There is nothing like fooling yourself and boy did I on this day. The emotions and feelings of what this person had done came rushing back to me and I sat in church and wept, not because of the holy spirit; but because I was experiencing that hurt all over again. See alot of us do this Sunday in and Sunday out go to church with our hurts and issues and instead of letting them go and leaving them there we allow our emotions to take over and reminisce over those things that came to kill us or destroy our lives. After the service I approached that very person and I was more open with them than I had ever been before. I let them know that I thought i had forgiven them, but it was clear there was still unresolved issues and that maybe one day I can and I even told them that I wanted to; just that at that moment I couldn't. It took a lot of praying and asking God to deal with my heart for me to get to a place of being able to see this person and embrace them and not have any alt in my heart towards them. It takes something to just be real with yourself.

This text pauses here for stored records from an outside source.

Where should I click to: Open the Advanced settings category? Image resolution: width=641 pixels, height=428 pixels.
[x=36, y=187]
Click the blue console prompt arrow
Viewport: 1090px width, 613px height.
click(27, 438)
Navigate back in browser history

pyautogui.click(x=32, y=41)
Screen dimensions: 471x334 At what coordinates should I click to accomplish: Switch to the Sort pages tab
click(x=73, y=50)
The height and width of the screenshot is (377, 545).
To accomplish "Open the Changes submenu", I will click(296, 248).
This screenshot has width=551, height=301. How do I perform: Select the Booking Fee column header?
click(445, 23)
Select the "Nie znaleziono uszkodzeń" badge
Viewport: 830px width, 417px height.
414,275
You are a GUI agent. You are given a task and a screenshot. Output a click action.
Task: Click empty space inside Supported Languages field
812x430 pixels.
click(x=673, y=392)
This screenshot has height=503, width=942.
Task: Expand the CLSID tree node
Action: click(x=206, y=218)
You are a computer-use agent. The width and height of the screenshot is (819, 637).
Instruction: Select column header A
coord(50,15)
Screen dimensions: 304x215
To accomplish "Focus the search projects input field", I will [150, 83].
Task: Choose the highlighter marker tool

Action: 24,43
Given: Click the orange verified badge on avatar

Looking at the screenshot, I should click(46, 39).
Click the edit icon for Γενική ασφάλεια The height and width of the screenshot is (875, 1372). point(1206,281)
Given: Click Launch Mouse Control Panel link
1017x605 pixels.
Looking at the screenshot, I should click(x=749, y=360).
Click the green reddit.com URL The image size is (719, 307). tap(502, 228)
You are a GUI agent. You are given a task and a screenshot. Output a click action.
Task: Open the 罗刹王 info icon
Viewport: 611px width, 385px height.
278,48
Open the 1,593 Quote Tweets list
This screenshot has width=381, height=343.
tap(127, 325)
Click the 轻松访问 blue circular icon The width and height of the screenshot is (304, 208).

I had to learn that in order to say that I walk with God I had to love like God and I also had to forgive like God. I never understood how after all the scrutiny he received, he was able to love past those things and now I do. The scripture says in Matthew 6:14 For if you forgive people their trespasses [their reckless and willful sins, leaving them, letting them go, and giving up resentment], your heavenly Father will also forgive you. I've done things that I should have died for in my lifetime and God saw fit to forgive me, so why can't I do the same when it comes to others? People will do things that we may not understand, but in our hearts we have to be able to forgive them and also love them. That will let you know if you have gotten to a better place. Don't get me wrong, it won't happen overnight, but you have to be willing to LET IT GO!!! I used to bite my lip and not speak to those who have wronged me, but those battles are no longer mine to fight. Remember you are created in love and we have a heart that was created to love. I did it because of this little girl. So, what will be your motivation? Continue to move forward and live.


1 comments:

Phylicia said...

Truth!! All truth!!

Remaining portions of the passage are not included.